Interviews

Ken Loach Would Like To Thank…

It’s our imaginary award acceptance speech and an iconic director is stepping up to the mic

  1. _ The guy who gave me my first job was an impresario called Michael Codron. He had seen me in a review at my university and gave me a job as an understudy in a West End review called One Over The Eight with Kenneth Williams and Sheila Hancock. It involved dancing, which I was supremely ill equipped for. Once a week I would have go through the steps with Jill Gascoine, she could dance and I couldn’t. At one point I had to seize her around the waste and turn 360 degrees, but I only managed 180 degrees and ended up peering through her legs. I was told to get off the stage as I wasn’t fit to do the job. 
  2. _ I owe a lot to the people I worked with at the BBC. There was a producer there called David Rose who asked me to do live Z Cars which was a huge gamble on his part. There was no room for error. If you have a camera in shot, it’s in shot and there’s nothing you can do about it and 15 million people would see it. I think I managed to stumble through it without too big a disgrace. You learn things when you’re starting out, and I learnt a lot from the professional actors – what made them good, what made them not so good. It was mostly my intervention that made them not so good.

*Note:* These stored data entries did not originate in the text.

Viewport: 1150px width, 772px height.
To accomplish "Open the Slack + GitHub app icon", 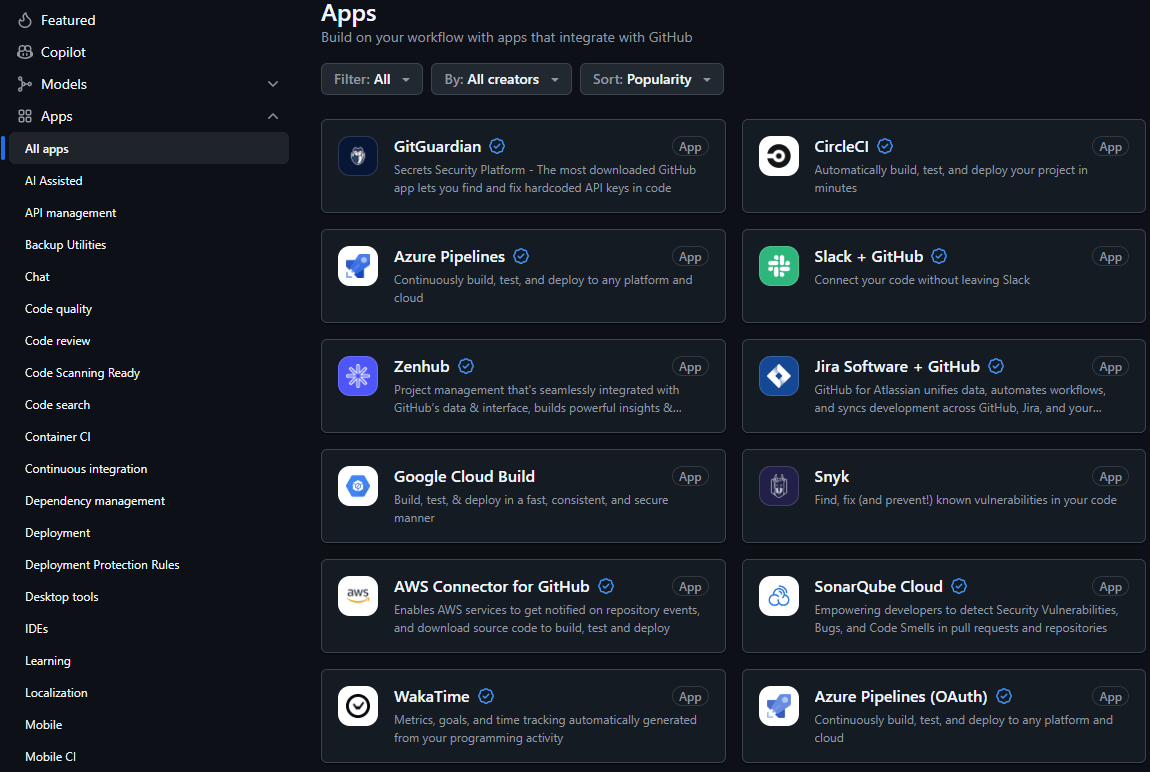I will click(x=778, y=266).
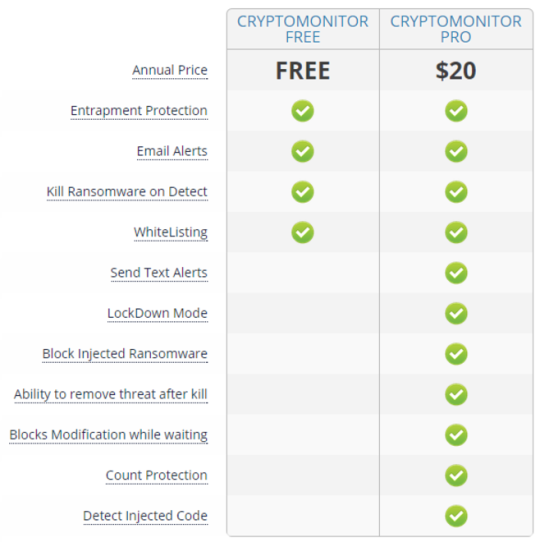This screenshot has width=540, height=547.
Task: Click the LockDown Mode checkmark under Pro
Action: pos(456,313)
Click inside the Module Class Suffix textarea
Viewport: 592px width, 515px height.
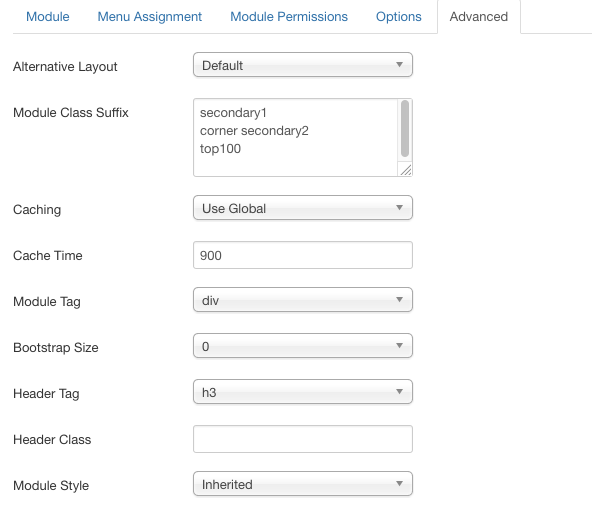296,137
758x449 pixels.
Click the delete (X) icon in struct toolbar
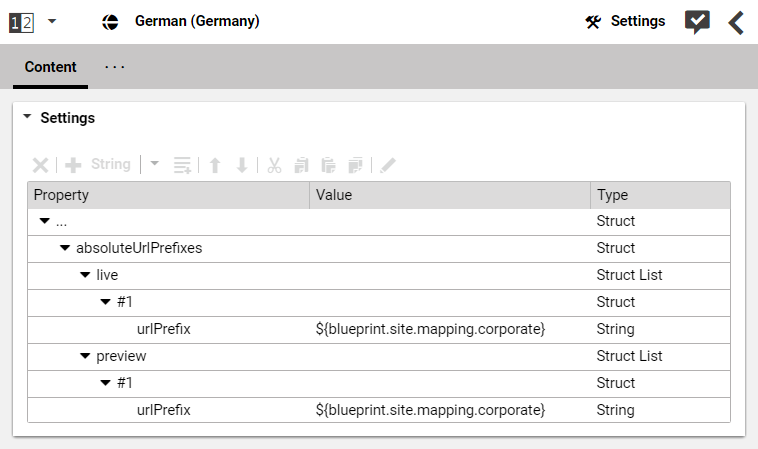pos(41,165)
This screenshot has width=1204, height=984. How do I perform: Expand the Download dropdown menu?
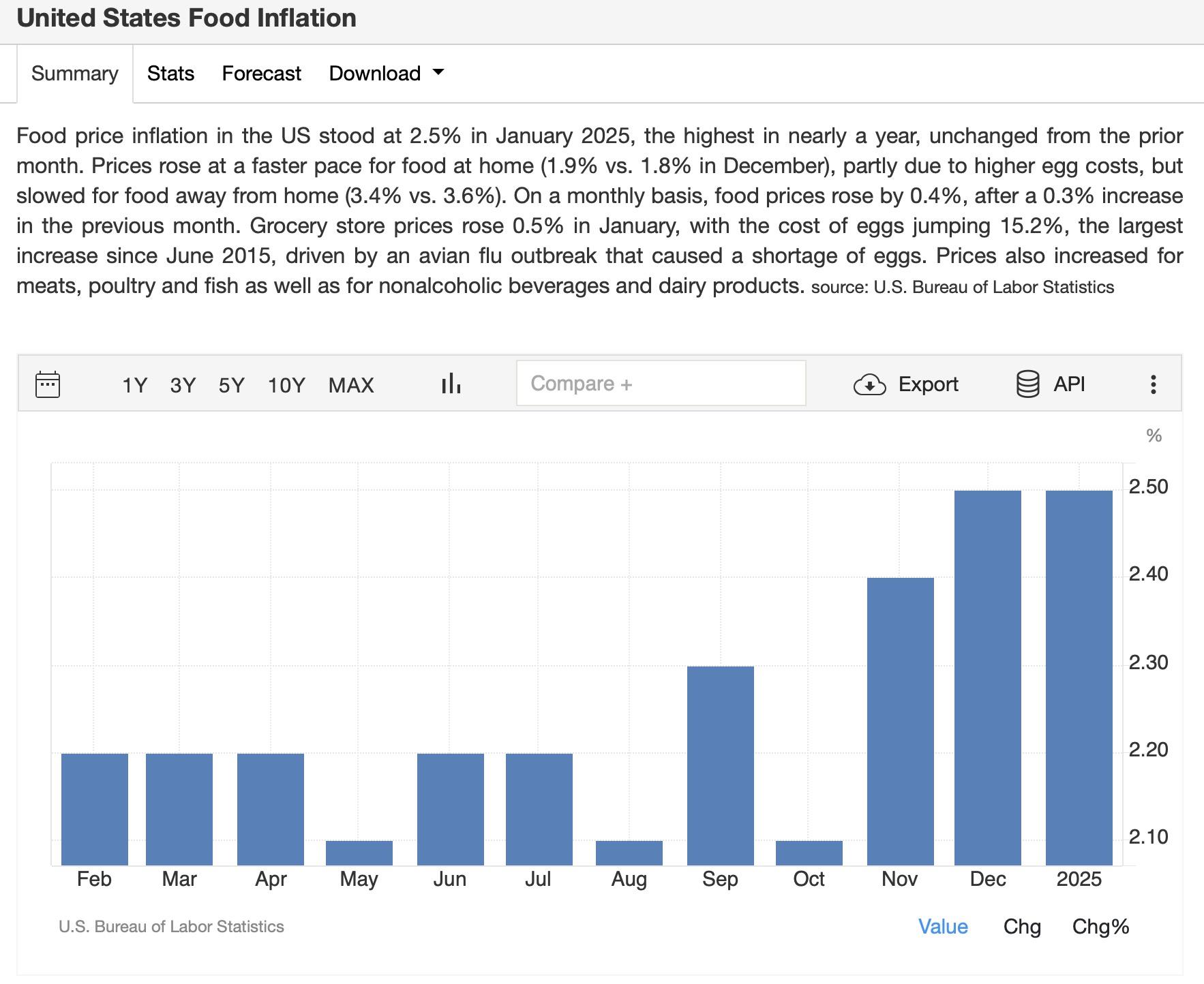click(x=386, y=73)
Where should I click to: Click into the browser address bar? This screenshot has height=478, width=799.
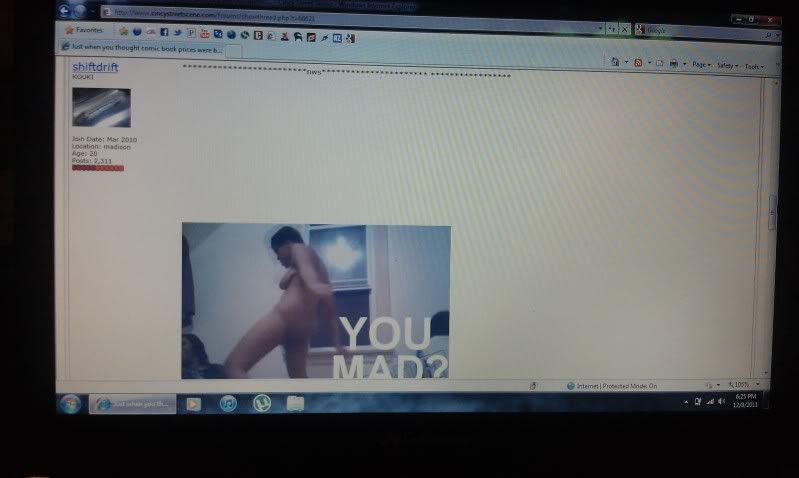pyautogui.click(x=350, y=13)
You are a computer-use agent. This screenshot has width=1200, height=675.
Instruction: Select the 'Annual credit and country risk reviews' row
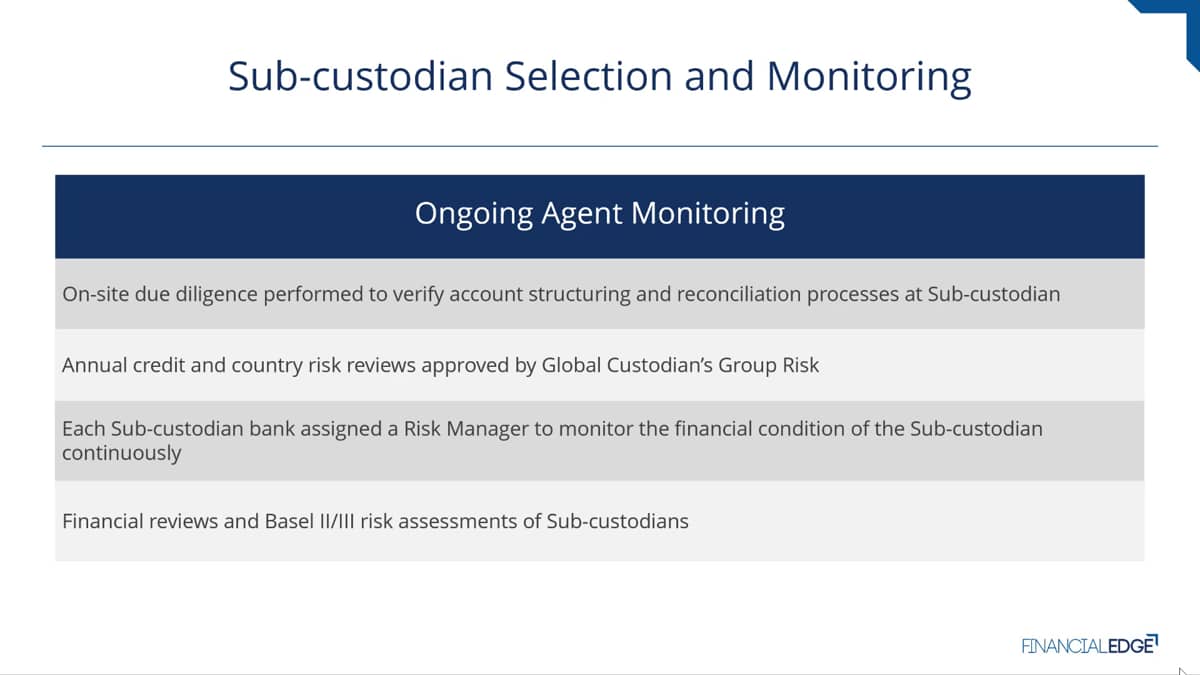(x=600, y=365)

So I learnt to say less and consider very carefully what it was I did say. 
  3. _ You can only sustain your career by having a supportive producer. I’ve worked with Rebecca O’Brien for twenty years now and before her Sally Hibbin who was also very good. It sounds very po-faced but as the great man says, “The task is not only to understand the world but to change it”. It’s not enough to just understand you have to try and intervene and move the situation on. Rebecca and I have made films for so long that when there are issues or political things to talk about we have a bit of a platform to have our voice heard. Sometimes you feel like you’re a tiny drop in a big ocean. 
  4. _ The producer of The Wednesday Play was a guy called James MacTaggart. It was a show that did contemporary drama in 1964 and it was my big break and life-changer. The famous MacTaggart Lecture at the Edinburgh Television Festival is named after him. He was an iconoclastic Scot who would fight the television establishment with great glee, so to hear the suits talking their gibberish at these lectures would send McTaggart turning in his grave. They have no idea how they are trampling on his memory. 
  5. _ There are a number of TV executives I wouldn’t thank. In fact I would consign them to Room 101. You always learn from people you battle against. There were a bunch of executives and politicians who banned a lot of our films in the 1980s. But you learn through that process how devious and intellectually corrupt they are, so that equips you better to battle them the next time.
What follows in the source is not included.